“What do you think it hides?” he asked in a husky whisper.

She shook her head.

“I don’t know, but I have de bad feelin’.”

“I forgot to sleep with my feet crossed last night,” said Meeteetse, “and I dreamed horrible dreams all night long. Maybe they was warnin’s. I can’t think of anything much that could happen to us though,” he went on, having forgotten some of his ill-nature in his alarm for his personal safety. “These here horses ain’t goin’ to run away—I wisht they would, fer ’t would git us quite a piece on our road. We ain’t no enemies worth mentionin’, and we ain’t worth stealin’, so I don’t hardly think your feelin’ means any wrong for us. More’n likely it’s jest somebody dead.”

This thought, slightly consoling to Meeteetse, did not seem to comfort the Indian woman, who continued to squirm on the rickety seat and to strain her eyes into the darkness.

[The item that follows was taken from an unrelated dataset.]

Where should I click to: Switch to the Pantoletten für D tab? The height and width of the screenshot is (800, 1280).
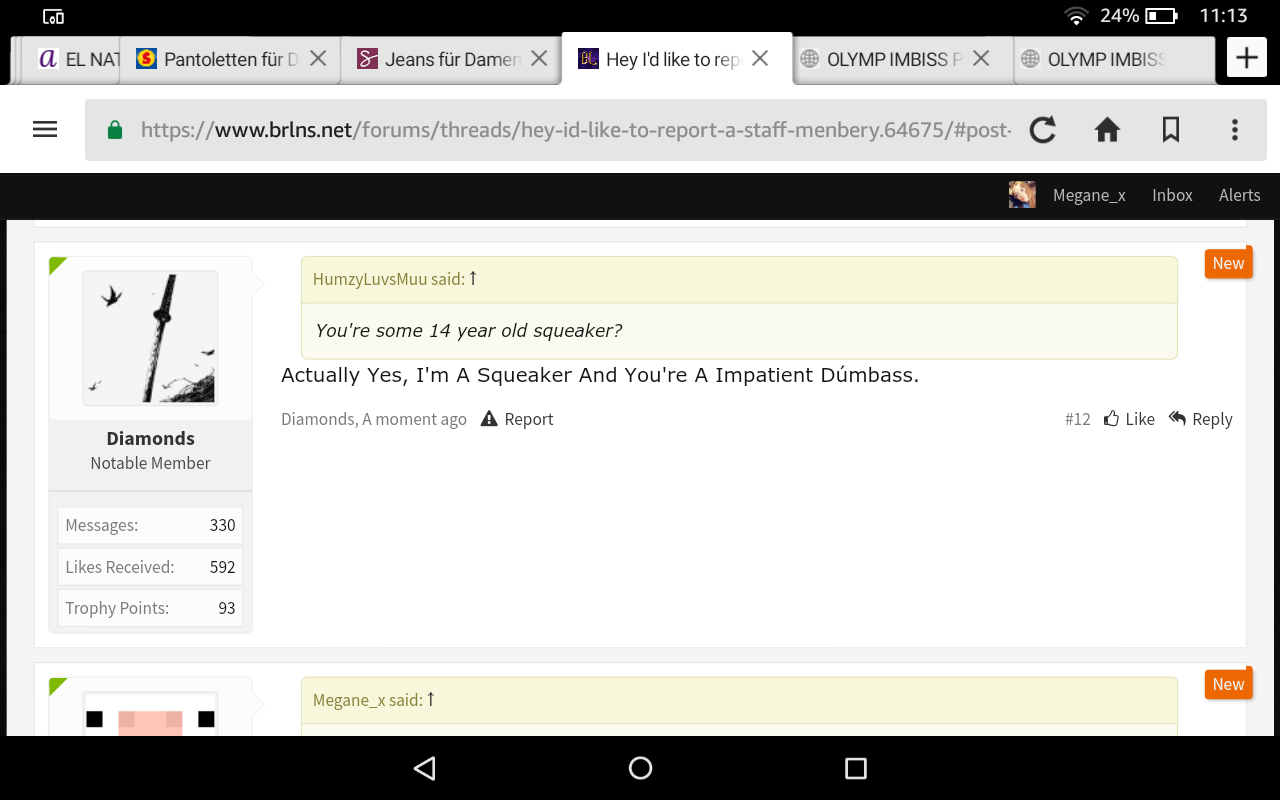click(x=230, y=59)
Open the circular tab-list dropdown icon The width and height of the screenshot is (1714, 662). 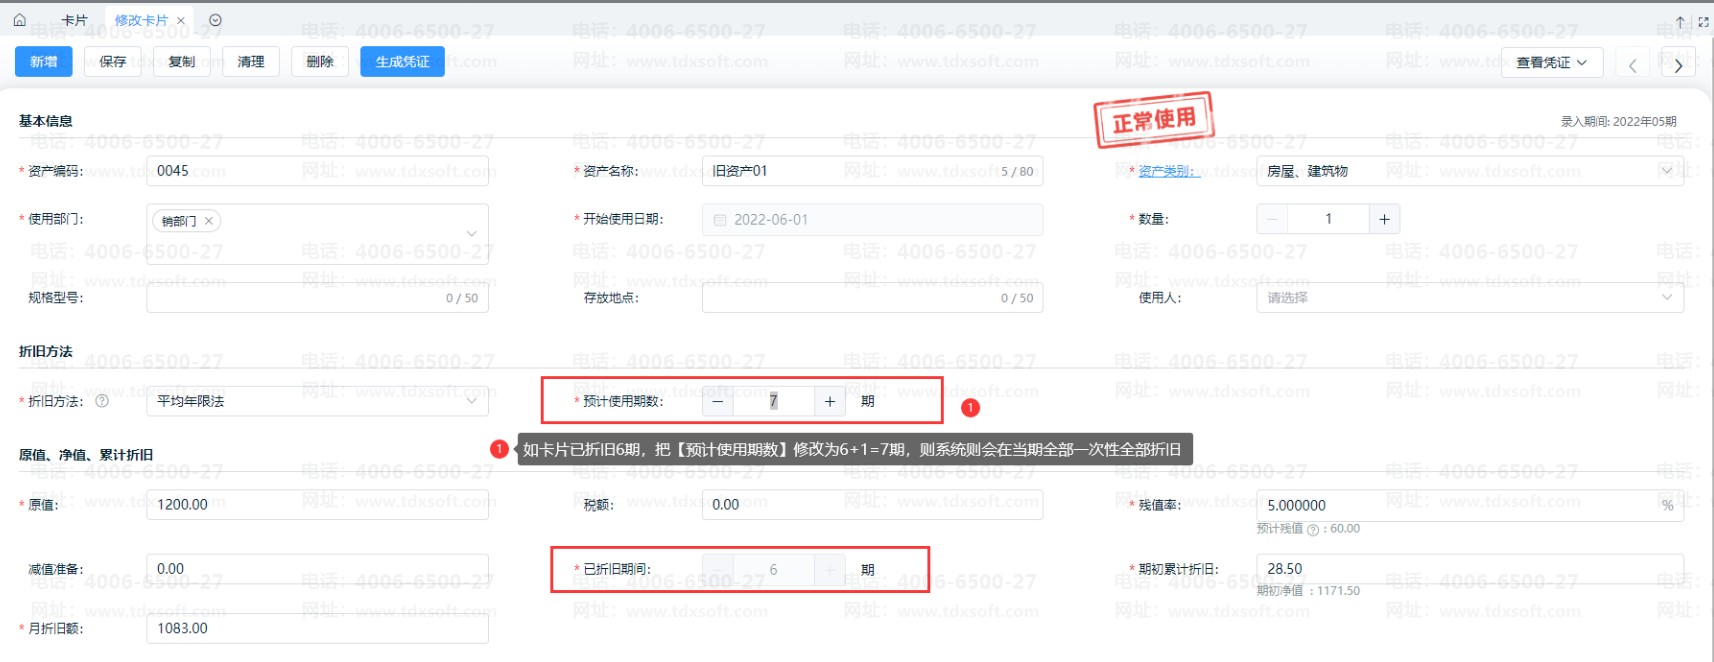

“If anybody ud come along and want to mix with me—say, do you see that fist? If ever I hit anybody with that fist, they’ll have to have it dug out of ’em. I don’t row often, but when I does—oh, lordy! lordy! I jest raves and caves. I was home on a visit onct, and my old-maid aunt gits a notion of pickin’ on me. Say, I ups and runs her all over the house with an axe! I’m more er less a dang’rous character when I’m on the peck. Is that feelin’ workin off of you any?” he inquired anxiously.

“It comes stronger,” she answered, and her grip tightened on the flour-sack she held under her blanket.

“I wisht I knowed what it was. I’m gittin’ all strung up myself.” His popping eyes ached from trying to see into the darkness around them. “If we kin git past them gulches onct! That ud be a dum bad place to roll off the side. We’d go kerplunk into the crick-bottom. Gosh! what was that?” He stopped the weary horses with a terrific jerk.

It was only a little night prowler which had scurried under the horses’ feet and rustled into the brush.

“You see how on aidge I am! I’ll tell you,” he went on garrulously—the sound of his own voice was always pleasant to Meeteetse: “I take more stock in signs and feelin’s than most people, for I’ve seen ’em work out. Down there in Hermosy there was a feller made a stake out’n a silver prospect, and he takes it into his head to go back to Nebrasky and hunt up his wife, that he’d run off and left some time prev’ous. As the date gits clost for him to leave, he got glummer and glummer. He’d skerce crack a smile. The night before the stage was comin’ to git him, he was settin’ in a ’dobe with a dirt roof, rared back on the hind legs of his chair, with his hands in his pockets.